Problem to work on:
Can you reproduce all of the entries below word for word, changing nothing?

[Data drawn from a collection]
======

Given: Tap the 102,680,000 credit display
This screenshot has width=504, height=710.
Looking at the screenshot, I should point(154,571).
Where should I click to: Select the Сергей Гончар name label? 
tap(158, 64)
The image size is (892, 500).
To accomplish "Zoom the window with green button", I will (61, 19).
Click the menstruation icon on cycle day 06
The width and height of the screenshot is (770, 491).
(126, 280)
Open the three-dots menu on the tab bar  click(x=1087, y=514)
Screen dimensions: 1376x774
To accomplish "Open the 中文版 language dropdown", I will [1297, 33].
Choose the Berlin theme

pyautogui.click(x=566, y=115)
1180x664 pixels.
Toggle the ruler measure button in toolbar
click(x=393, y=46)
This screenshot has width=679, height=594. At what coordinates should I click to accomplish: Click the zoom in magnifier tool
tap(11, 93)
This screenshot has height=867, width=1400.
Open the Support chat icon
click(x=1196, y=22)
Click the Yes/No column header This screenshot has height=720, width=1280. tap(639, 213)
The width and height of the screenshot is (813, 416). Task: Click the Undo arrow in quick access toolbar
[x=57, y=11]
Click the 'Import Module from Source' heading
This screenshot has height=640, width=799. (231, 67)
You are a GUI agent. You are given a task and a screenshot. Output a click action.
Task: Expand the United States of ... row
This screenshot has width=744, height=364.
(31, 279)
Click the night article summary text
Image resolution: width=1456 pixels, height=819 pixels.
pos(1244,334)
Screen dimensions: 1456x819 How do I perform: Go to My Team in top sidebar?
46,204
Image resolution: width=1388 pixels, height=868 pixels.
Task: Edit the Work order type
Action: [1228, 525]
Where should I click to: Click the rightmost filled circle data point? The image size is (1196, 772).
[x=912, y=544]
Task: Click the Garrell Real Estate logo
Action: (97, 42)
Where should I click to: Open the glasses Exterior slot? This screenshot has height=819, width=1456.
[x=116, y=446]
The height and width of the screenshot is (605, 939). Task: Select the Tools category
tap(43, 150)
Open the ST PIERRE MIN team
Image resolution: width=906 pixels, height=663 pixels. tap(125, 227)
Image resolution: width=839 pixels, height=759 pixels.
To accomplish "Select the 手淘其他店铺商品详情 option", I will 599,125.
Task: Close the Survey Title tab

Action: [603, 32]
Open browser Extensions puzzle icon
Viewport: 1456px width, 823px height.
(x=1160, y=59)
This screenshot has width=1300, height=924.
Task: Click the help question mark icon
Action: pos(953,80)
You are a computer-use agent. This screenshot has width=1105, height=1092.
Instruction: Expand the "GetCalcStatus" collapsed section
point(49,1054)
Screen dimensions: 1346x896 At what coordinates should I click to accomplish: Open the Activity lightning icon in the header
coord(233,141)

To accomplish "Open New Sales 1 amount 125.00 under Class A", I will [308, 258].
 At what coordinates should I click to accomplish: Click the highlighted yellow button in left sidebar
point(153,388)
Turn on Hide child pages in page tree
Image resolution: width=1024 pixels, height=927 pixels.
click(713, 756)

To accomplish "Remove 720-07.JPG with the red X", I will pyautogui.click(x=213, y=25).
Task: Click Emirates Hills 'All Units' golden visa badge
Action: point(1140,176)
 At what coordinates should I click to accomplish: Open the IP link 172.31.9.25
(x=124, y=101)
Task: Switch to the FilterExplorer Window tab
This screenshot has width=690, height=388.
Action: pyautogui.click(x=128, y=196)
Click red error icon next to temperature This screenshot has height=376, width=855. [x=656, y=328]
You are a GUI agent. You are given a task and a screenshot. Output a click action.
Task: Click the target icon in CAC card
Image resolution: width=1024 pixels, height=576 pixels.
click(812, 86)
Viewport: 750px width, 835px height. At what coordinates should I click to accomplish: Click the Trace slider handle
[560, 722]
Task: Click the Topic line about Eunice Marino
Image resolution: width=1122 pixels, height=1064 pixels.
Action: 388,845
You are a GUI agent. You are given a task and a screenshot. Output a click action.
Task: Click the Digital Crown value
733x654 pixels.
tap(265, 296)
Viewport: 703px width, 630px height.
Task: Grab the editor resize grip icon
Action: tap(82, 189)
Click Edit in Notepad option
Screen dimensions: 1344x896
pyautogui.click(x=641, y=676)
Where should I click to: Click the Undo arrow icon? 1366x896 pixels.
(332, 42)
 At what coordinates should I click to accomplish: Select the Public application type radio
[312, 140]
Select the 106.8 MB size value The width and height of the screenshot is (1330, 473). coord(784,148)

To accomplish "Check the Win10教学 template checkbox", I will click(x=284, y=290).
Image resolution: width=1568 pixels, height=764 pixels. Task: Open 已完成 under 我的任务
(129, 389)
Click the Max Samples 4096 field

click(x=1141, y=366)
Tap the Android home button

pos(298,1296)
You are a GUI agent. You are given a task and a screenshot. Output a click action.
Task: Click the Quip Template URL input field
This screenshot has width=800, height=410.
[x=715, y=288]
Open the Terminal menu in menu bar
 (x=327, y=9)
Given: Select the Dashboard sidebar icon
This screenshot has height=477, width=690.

======

Solution to this task:
Given: Tap the 102,680,000 credit display
This screenshot has width=504, height=710.
Looking at the screenshot, I should point(154,571).
Where should I click to: Select the Сергей Гончар name label? 
tap(158, 64)
The image size is (892, 500).
To accomplish "Zoom the window with green button", I will (61, 19).
Click the menstruation icon on cycle day 06
The width and height of the screenshot is (770, 491).
(126, 280)
Open the three-dots menu on the tab bar  click(x=1087, y=514)
Screen dimensions: 1376x774
To accomplish "Open the 中文版 language dropdown", I will [1297, 33].
Choose the Berlin theme

pyautogui.click(x=566, y=115)
1180x664 pixels.
Toggle the ruler measure button in toolbar
click(x=393, y=46)
This screenshot has width=679, height=594. At what coordinates should I click to accomplish: Click the zoom in magnifier tool
tap(11, 93)
This screenshot has height=867, width=1400.
Open the Support chat icon
click(x=1196, y=22)
Click the Yes/No column header This screenshot has height=720, width=1280. tap(639, 213)
The width and height of the screenshot is (813, 416). Task: Click the Undo arrow in quick access toolbar
[x=57, y=11]
Click the 'Import Module from Source' heading
This screenshot has height=640, width=799. (231, 67)
You are a GUI agent. You are given a task and a screenshot. Output a click action.
Task: Expand the United States of ... row
This screenshot has width=744, height=364.
(31, 279)
Click the night article summary text
Image resolution: width=1456 pixels, height=819 pixels.
pos(1244,334)
Screen dimensions: 1456x819 How do I perform: Go to My Team in top sidebar?
46,204
Image resolution: width=1388 pixels, height=868 pixels.
Task: Edit the Work order type
Action: [1228, 525]
Where should I click to: Click the rightmost filled circle data point? The image size is (1196, 772).
[x=912, y=544]
Task: Click the Garrell Real Estate logo
Action: (97, 42)
Where should I click to: Open the glasses Exterior slot? This screenshot has height=819, width=1456.
[x=116, y=446]
The height and width of the screenshot is (605, 939). Task: Select the Tools category
tap(43, 150)
Open the ST PIERRE MIN team
Image resolution: width=906 pixels, height=663 pixels. tap(125, 227)
Image resolution: width=839 pixels, height=759 pixels.
To accomplish "Select the 手淘其他店铺商品详情 option", I will 599,125.
Task: Close the Survey Title tab

Action: [603, 32]
Open browser Extensions puzzle icon
Viewport: 1456px width, 823px height.
(x=1160, y=59)
This screenshot has width=1300, height=924.
Task: Click the help question mark icon
Action: pos(953,80)
You are a computer-use agent. This screenshot has width=1105, height=1092.
Instruction: Expand the "GetCalcStatus" collapsed section
point(49,1054)
Screen dimensions: 1346x896 At what coordinates should I click to accomplish: Open the Activity lightning icon in the header
coord(233,141)

To accomplish "Open New Sales 1 amount 125.00 under Class A", I will [308, 258].
 At what coordinates should I click to accomplish: Click the highlighted yellow button in left sidebar
point(153,388)
Turn on Hide child pages in page tree
Image resolution: width=1024 pixels, height=927 pixels.
click(713, 756)

To accomplish "Remove 720-07.JPG with the red X", I will pyautogui.click(x=213, y=25).
Task: Click Emirates Hills 'All Units' golden visa badge
Action: point(1140,176)
 At what coordinates should I click to accomplish: Open the IP link 172.31.9.25
(x=124, y=101)
Task: Switch to the FilterExplorer Window tab
This screenshot has width=690, height=388.
Action: pyautogui.click(x=128, y=196)
Click red error icon next to temperature This screenshot has height=376, width=855. [x=656, y=328]
You are a GUI agent. You are given a task and a screenshot. Output a click action.
Task: Click the target icon in CAC card
Image resolution: width=1024 pixels, height=576 pixels.
click(812, 86)
Viewport: 750px width, 835px height. At what coordinates should I click to accomplish: Click the Trace slider handle
[560, 722]
Task: Click the Topic line about Eunice Marino
Image resolution: width=1122 pixels, height=1064 pixels.
Action: 388,845
You are a GUI agent. You are given a task and a screenshot. Output a click action.
Task: Click the Digital Crown value
733x654 pixels.
tap(265, 296)
Viewport: 703px width, 630px height.
Task: Grab the editor resize grip icon
Action: tap(82, 189)
Click Edit in Notepad option
Screen dimensions: 1344x896
pyautogui.click(x=641, y=676)
Where should I click to: Click the Undo arrow icon? 1366x896 pixels.
(332, 42)
 At what coordinates should I click to accomplish: Select the Public application type radio
[312, 140]
Select the 106.8 MB size value The width and height of the screenshot is (1330, 473). coord(784,148)

To accomplish "Check the Win10教学 template checkbox", I will click(x=284, y=290).
Image resolution: width=1568 pixels, height=764 pixels. Task: Open 已完成 under 我的任务
(129, 389)
Click the Max Samples 4096 field

click(x=1141, y=366)
Tap the Android home button

pos(298,1296)
You are a GUI agent. You are given a task and a screenshot. Output a click action.
Task: Click the Quip Template URL input field
This screenshot has width=800, height=410.
[x=715, y=288]
Open the Terminal menu in menu bar
 (x=327, y=9)
Given: Select the Dashboard sidebar icon
This screenshot has height=477, width=690.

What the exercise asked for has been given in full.